Hükümet de önümüzdeki dönemde KESKin marifetiyle bekleyişe, pasifliğe, eylemsizliğe sürüklenen kamu emekçilerine karşı saldırılarını KHK eliyle olmasa da, demokratik Anti-Terör Yasası eliyle, bakanlar kurulu yoluyla olmasa da demokratik meclis yoluyla yükseltmeye devam edecektir.
Reformizm, demokratik hak ve özgürlükleri kazanmak için işçi sınıfı ve emekçilerin mücadelesini yükseltmek yerine, kafasını kuma gömme yolunu tutmaya devam ederse, anlaşılan Sezer de bu biçimsel iadelerle hükümetle paslaşarak, işçi sınıfı ve emekçilerin savunma hattının yarılmasını sağlamayı kendisine misyon edinmeye devam edecektir.
Önümüzdeki süreç sermayenin saldırı maliyetini epey düşüren yeni KHKlere ve emekçilerin savunma hattını yaran yeni iadelere gebedir.
Sermaye devletinin kamu emekçilerinin iş güvencesini tümden ortadan kaldıran KHK saldırısı karşısında KESK yönetiminin pasif ve etkisiz eylemlerine,15 Ağustosta PTT önünde bir basın açıklamasıyla bir yenisi eklendi. Bu defa da Başbakana faks çekme eylemi(!) gerçekleştirildi.
150 civarında kamu emekçisinin katıldığı basın açıklamasında KESK pankartı açılırken, emekçiler Yeni yasaları istemiyoruz, İş güvencemiz yok edilemez, Otoriter rejim değil, demokratik rejim , Keyfi uygulama değil, demokratik hukuk devleti istiyoruz! yazılı dövizler taşıdılar. Memur düşmanı hükümet istifa!, Kararname geriye çekilsin!, Baskı yasaları kaldırılsın! gibi sloganlar attılar.

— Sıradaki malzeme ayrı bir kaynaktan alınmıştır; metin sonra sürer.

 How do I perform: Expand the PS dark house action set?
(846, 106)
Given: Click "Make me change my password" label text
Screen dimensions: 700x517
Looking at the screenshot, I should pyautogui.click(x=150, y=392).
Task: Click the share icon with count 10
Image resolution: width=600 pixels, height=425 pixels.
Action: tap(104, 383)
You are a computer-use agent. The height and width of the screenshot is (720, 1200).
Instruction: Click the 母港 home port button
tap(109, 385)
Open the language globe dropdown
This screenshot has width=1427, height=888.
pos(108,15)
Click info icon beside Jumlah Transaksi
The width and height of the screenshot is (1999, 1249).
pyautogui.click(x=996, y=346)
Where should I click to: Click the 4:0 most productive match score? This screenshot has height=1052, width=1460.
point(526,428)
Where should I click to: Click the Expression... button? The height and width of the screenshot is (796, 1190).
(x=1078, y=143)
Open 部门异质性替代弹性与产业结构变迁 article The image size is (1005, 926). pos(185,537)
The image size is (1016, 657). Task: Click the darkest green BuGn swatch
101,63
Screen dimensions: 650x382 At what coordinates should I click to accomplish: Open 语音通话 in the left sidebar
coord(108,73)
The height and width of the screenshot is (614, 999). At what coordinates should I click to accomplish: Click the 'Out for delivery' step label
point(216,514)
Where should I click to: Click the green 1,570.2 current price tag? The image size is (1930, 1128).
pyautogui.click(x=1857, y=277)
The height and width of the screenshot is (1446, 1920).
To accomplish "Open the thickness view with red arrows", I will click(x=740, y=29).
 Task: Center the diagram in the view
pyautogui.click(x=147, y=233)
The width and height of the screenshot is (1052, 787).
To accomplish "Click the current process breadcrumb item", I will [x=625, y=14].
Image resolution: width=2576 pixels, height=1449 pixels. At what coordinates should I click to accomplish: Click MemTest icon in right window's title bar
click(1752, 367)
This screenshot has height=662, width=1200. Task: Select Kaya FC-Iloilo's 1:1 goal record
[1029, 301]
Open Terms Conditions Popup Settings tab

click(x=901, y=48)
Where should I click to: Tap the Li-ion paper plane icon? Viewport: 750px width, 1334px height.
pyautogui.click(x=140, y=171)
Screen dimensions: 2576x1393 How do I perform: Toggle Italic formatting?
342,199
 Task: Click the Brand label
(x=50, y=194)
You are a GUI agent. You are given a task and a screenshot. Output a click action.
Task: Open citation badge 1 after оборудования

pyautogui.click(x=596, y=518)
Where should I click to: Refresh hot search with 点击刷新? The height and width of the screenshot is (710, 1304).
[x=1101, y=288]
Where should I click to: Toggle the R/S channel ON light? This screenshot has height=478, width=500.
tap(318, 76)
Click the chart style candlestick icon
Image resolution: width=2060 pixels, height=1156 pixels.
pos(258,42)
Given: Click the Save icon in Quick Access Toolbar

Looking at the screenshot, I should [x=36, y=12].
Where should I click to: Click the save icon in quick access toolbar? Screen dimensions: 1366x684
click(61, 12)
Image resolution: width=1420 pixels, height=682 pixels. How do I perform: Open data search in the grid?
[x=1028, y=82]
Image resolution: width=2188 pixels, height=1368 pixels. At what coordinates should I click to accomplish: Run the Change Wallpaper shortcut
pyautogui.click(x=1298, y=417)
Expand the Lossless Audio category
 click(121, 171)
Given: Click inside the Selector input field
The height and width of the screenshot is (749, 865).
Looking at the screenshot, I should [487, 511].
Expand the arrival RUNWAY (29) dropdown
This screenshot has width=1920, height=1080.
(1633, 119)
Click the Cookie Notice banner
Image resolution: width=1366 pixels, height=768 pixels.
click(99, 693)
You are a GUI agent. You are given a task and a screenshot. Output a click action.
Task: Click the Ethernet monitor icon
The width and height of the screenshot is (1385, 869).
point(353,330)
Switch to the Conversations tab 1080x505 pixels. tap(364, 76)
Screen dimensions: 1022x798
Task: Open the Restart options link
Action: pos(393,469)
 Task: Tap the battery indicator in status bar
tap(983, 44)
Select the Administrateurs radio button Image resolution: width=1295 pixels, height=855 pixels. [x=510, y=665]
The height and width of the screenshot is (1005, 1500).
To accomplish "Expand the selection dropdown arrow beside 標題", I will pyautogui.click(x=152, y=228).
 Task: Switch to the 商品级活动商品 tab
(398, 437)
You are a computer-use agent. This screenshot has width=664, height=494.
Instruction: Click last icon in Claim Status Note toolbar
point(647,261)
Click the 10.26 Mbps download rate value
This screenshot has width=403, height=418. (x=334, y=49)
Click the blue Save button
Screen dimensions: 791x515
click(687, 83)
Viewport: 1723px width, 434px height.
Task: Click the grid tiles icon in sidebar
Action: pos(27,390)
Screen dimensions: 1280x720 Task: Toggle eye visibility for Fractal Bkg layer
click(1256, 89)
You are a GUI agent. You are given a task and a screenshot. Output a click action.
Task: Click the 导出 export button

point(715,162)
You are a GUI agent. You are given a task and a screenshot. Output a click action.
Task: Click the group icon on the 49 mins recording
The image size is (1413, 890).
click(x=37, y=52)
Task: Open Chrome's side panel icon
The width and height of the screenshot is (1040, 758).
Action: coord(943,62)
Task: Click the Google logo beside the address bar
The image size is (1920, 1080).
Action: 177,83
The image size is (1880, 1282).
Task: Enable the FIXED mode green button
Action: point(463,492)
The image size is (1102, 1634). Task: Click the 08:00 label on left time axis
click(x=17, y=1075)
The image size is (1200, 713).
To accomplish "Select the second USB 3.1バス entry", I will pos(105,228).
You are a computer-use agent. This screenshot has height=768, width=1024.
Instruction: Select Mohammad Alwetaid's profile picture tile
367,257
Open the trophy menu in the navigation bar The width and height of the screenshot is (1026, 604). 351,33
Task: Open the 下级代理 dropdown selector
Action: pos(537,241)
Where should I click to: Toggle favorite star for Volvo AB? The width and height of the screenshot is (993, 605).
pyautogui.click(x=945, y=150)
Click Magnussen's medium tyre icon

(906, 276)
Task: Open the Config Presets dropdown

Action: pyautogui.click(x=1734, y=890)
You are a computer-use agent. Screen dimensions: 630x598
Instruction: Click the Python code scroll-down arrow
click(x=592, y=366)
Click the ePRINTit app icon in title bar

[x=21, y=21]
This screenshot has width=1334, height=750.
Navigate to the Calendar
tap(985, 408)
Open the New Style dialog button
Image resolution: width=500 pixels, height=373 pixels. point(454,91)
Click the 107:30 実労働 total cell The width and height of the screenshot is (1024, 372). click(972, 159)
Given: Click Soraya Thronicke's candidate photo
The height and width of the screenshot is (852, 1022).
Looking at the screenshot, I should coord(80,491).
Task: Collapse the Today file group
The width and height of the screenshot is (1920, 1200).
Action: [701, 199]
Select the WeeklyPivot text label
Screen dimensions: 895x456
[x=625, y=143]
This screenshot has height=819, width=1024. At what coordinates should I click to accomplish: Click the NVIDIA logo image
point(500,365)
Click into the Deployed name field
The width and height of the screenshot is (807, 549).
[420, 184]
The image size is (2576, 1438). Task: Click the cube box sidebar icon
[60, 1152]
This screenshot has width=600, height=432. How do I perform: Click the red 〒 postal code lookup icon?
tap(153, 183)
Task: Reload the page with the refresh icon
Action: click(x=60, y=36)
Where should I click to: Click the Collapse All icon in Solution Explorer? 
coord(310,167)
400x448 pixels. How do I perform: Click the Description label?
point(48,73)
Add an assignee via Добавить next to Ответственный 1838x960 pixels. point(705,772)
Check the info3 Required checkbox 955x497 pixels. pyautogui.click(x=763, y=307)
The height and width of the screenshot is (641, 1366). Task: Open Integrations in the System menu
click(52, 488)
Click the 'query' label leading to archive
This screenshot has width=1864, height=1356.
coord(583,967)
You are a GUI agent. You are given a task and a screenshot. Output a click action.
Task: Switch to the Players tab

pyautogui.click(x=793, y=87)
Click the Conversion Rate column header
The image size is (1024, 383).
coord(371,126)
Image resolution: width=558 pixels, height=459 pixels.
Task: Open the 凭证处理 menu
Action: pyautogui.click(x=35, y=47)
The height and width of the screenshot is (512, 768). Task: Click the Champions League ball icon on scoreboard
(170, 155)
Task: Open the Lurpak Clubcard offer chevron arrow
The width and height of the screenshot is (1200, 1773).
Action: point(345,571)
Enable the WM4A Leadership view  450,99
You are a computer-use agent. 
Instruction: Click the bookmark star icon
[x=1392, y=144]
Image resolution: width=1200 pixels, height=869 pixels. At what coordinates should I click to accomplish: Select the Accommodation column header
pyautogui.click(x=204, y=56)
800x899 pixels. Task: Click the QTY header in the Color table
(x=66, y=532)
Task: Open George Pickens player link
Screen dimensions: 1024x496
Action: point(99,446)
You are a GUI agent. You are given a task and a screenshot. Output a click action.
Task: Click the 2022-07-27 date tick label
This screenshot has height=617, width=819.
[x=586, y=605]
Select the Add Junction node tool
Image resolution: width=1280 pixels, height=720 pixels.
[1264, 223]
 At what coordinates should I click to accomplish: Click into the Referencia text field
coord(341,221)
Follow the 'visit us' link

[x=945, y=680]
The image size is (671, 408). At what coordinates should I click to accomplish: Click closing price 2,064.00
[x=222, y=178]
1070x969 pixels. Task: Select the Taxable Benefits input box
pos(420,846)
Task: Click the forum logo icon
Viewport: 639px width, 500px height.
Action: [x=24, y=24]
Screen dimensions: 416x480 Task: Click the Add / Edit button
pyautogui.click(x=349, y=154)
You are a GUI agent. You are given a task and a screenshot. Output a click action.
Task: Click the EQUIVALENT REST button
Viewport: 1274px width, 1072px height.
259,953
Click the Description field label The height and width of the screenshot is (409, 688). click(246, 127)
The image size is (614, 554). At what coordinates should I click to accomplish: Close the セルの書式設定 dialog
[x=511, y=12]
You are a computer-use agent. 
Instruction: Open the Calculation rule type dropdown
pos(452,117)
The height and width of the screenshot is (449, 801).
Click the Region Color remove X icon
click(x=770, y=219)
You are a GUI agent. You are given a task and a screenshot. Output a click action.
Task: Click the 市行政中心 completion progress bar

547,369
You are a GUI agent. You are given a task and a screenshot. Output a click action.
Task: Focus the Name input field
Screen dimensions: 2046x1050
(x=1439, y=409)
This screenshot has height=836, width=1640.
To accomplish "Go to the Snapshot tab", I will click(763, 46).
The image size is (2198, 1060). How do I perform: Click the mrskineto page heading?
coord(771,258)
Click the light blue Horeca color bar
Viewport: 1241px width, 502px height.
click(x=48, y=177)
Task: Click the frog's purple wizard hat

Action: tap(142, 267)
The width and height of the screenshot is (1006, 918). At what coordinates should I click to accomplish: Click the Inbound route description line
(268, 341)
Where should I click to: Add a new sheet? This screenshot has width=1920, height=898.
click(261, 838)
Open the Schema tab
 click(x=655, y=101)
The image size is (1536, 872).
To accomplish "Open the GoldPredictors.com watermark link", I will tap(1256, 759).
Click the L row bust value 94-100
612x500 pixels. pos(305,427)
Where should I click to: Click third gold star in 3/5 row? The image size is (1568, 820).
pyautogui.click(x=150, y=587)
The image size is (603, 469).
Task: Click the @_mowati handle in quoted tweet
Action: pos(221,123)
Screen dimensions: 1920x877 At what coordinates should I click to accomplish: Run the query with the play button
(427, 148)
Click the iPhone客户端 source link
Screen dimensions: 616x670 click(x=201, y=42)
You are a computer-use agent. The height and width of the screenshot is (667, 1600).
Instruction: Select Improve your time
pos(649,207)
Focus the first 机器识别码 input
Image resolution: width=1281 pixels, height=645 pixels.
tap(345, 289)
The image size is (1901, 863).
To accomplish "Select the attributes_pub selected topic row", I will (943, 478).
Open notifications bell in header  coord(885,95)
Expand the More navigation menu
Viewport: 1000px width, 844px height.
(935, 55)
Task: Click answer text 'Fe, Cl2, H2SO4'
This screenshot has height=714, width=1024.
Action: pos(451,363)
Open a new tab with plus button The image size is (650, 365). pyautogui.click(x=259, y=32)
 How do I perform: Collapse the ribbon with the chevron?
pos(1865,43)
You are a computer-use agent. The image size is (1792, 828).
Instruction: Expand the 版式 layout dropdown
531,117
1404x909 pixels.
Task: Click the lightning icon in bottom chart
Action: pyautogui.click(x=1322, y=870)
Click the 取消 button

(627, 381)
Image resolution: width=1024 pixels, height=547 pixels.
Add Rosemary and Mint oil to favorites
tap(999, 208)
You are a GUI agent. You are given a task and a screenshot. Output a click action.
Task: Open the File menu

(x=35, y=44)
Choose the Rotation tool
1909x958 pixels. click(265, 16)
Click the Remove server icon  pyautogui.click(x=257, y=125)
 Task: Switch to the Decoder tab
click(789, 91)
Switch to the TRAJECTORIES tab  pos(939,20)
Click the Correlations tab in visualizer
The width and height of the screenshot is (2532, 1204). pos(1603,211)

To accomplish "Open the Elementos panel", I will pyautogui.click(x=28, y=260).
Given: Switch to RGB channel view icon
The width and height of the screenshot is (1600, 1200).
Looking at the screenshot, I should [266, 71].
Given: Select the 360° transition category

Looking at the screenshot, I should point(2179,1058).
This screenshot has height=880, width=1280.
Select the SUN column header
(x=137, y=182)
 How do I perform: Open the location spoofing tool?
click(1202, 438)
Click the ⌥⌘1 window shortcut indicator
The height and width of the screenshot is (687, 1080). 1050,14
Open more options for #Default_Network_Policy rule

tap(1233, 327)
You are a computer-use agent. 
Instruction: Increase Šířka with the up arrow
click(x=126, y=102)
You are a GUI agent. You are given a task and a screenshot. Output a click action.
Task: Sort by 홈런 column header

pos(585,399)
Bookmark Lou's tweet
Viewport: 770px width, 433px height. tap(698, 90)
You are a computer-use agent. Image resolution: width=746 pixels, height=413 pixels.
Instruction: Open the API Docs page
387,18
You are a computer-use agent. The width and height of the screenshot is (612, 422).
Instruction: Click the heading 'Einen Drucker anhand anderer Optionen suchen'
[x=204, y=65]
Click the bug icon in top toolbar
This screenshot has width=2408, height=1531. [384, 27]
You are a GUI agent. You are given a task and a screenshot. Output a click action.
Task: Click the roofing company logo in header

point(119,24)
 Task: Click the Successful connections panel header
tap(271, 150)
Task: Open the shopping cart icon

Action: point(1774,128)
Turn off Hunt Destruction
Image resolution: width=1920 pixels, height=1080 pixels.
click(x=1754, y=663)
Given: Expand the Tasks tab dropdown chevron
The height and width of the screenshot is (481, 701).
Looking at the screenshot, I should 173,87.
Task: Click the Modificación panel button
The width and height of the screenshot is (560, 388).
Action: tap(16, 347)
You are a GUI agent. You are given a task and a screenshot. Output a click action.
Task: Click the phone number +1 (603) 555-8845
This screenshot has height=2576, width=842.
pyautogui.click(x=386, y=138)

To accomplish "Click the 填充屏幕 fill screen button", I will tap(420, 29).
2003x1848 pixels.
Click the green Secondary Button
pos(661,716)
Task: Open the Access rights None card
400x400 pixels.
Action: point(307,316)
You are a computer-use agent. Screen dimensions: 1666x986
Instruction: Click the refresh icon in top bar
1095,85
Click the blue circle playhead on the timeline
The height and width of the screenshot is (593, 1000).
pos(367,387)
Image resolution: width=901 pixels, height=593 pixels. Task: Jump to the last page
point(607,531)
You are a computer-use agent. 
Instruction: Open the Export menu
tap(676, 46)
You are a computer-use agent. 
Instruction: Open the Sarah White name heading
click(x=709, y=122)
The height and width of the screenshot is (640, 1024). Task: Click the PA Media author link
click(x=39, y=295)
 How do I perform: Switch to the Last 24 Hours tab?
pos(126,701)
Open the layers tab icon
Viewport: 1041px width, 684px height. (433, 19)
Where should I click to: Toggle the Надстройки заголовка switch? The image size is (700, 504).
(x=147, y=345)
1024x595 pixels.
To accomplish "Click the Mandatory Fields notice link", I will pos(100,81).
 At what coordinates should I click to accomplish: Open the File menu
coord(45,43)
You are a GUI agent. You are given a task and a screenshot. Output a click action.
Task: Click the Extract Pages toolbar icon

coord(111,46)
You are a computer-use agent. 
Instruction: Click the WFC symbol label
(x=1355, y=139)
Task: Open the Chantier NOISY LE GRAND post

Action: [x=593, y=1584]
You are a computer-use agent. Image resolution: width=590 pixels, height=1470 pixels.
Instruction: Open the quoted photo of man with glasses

Basın açıklamasında, her zaman olduğu gibi, eğer bu kararname geri çekilmezse mücadelemize devam edeceğiz söylemleri önplana çıkıyordu. KESK Başkanı Siyami Erdem yaptığı konuşmada; Cumhurbaşkanının da Kararnameyi imzalamayarak ikinci kez iade edeceğine inanıyorum. Çünkü bu kararname anayasaya aykırıdır, bu kararname hukuksuzluğu özendirmektedir. Hükümetin hukuk dışı tutumuna karşı Cumhurbaşkanını hukuk devletine sahip çıkmaya çağırıyoruz. dedi.
Bir önceki faks eyleminde, hükümete Kopenhag Kriterlerine göre karar alıp hareket etmesi gerektiği dersini veren Erdem, bu defa da Cumhurbaşkanından medet uman sözleriyle basın açıklamasını ve Başbakana faks çekerek de eylemi bitirdi.
Kanun Hükmünde Kararname saldırılarına devam eden sermaye devletinin, kamu çalışanlarına karşı çıkardığı kararnameler İzmirdeki KESK şubeleri tarafından protesto edildi.
15 Ağustos günü yaklaşık 800 emekçinin katıldığı eylem, her zaman olduğu gibi Sümerbank önünden Konak Meydanına yapılan yürüyüşle başladı. Eylemde; Yılgınlık yok direniş var!, Çetelere kıyak emekçiye dayak, bu abluka dağıtılacak!, Emekçi düşmanı hükümet istifa!, MAİ, MİGA, tahkim, kahrolsun emperyalizm! sloganlarının yanısıra Zindanlar boşalsın tutsaklara özgürlük!, Devrimci tutsaklar onurumuzdur!, Hücrelere girmeyeceğiz! sloganları da atıldı.
KESK dönem sözcüsü Alim Murathanın okuduğu basın metninde; Hükümet, kamu emekçilerinin iş güvencesini ortadan kaldırmaya çalışacağına emekçilerin ve halkın gerçek sorunlarıyla ilgilenmelidir. Ülkenin gerçek sorunu, demokratikleşmedir, işsizliktir, açlık ve yoksulluğun son bulmasıdır, adaletsiz gelir dağılımının düzeltilmesidir. denildi.
Basın metninin okunmasının ardından eylem sloganlarla bitirildi.